August 13, 2020
“Haven’t I seen you before?”
It’s a cheesy pickup line that’s been around for ages. And while it makes people roll their eyes, there’s something to the familiarity quotient.
Studies show that we’re attracted to what we find familiar. The more we’re exposed to certain people, the more familiar they become and the more we like them.
This matters tremendously to innovation and who we think “belongs” in the process.
Innovation: stale, pale and male
When it came to the people making the decisions about new ideas and who’s involved, there’s very little variety. They’re middle-age (or older) white man who looked at the world from their point of view. Look for the icons in innovation and its people like Clayton Christensen, Peter Drucker, Steve Jobs, Elon Musk, Richard Branson, Jeff Bezos, Marc Benioff, and on and on. In fact, when Forbes put together its list of American’s Most Innovative Leaders, the list of 100 included one woman.

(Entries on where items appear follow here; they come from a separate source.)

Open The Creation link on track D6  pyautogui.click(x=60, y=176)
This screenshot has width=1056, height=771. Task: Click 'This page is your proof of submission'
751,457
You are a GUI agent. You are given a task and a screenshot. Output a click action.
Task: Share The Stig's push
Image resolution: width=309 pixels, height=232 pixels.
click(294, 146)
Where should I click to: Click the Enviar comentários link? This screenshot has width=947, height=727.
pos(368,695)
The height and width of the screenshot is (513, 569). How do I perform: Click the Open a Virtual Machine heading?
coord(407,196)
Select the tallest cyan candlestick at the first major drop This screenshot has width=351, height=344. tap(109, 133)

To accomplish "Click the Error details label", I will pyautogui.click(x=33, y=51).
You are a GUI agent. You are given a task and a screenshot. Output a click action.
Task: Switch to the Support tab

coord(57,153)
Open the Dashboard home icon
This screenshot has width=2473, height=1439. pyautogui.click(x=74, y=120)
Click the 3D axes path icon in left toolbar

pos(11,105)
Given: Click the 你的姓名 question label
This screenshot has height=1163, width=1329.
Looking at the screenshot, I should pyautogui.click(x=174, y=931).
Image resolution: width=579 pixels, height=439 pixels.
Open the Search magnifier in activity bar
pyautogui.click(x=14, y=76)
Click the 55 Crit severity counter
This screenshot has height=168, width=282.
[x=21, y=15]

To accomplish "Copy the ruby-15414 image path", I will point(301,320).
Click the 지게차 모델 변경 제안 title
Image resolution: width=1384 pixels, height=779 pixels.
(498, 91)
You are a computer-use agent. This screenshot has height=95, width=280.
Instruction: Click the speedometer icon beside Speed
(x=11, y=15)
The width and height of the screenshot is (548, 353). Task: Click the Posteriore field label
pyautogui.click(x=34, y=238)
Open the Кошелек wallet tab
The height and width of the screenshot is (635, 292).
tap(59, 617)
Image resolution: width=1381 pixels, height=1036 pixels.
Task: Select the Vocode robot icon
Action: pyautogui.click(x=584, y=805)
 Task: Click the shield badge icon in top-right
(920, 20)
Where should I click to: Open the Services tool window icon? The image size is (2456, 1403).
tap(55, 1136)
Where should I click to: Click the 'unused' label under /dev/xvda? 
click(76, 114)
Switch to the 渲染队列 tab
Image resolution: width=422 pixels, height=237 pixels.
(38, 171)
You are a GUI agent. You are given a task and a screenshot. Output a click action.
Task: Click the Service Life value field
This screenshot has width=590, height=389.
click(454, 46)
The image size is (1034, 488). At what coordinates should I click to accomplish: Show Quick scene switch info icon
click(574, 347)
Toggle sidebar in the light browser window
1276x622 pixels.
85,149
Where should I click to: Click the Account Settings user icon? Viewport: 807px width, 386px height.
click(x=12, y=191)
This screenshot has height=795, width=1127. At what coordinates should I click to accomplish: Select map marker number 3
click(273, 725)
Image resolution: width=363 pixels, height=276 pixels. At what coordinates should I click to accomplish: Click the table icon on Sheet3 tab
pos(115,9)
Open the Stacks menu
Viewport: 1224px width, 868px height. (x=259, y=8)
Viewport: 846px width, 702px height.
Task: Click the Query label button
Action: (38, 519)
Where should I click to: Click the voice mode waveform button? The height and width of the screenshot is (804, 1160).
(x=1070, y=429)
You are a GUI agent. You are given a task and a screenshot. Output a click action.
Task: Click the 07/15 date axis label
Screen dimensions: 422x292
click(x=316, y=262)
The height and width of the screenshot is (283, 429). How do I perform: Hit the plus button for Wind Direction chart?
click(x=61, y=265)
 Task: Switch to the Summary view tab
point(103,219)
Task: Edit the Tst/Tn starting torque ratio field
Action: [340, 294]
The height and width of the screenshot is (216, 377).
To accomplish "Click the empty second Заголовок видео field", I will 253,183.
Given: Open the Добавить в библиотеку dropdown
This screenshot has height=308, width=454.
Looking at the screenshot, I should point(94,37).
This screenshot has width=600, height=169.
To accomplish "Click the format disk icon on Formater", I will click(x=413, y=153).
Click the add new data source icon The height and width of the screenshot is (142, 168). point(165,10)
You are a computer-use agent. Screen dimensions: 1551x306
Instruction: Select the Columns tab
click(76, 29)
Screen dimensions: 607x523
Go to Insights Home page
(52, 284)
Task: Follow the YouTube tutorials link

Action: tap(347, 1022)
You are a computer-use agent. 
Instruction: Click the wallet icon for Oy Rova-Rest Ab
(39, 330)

One of the reasons that Kamala (pronounced Ka-mall-ah) Harris will impact innovation is because she doesn’t look like everyone else. Her mother emigrated from India and her father from Jamaica. Kamala is the second African-American woman and the second South Asian-American senator in history. She identifies as black.
Psychologists explain that the more we’re exposed to something, the more we develop a preference for them just because they’re familiar. It’s called the mere-exposure effect. The more we see a person’s face, the more familiar they become. The more familiar they become, the more we like them. The more we like someone, the more we look for others who are similar. That’s where the, “Haven’t I seen you somewhere before?” feelings come into play.
As Kamala becomes more familiar as a leader to more people, the dynamic affects innovation. By getting used to seeing certain types of people, we unconsciously (and sometimes consciously) become aware when we are in a situation when representation of them is missing.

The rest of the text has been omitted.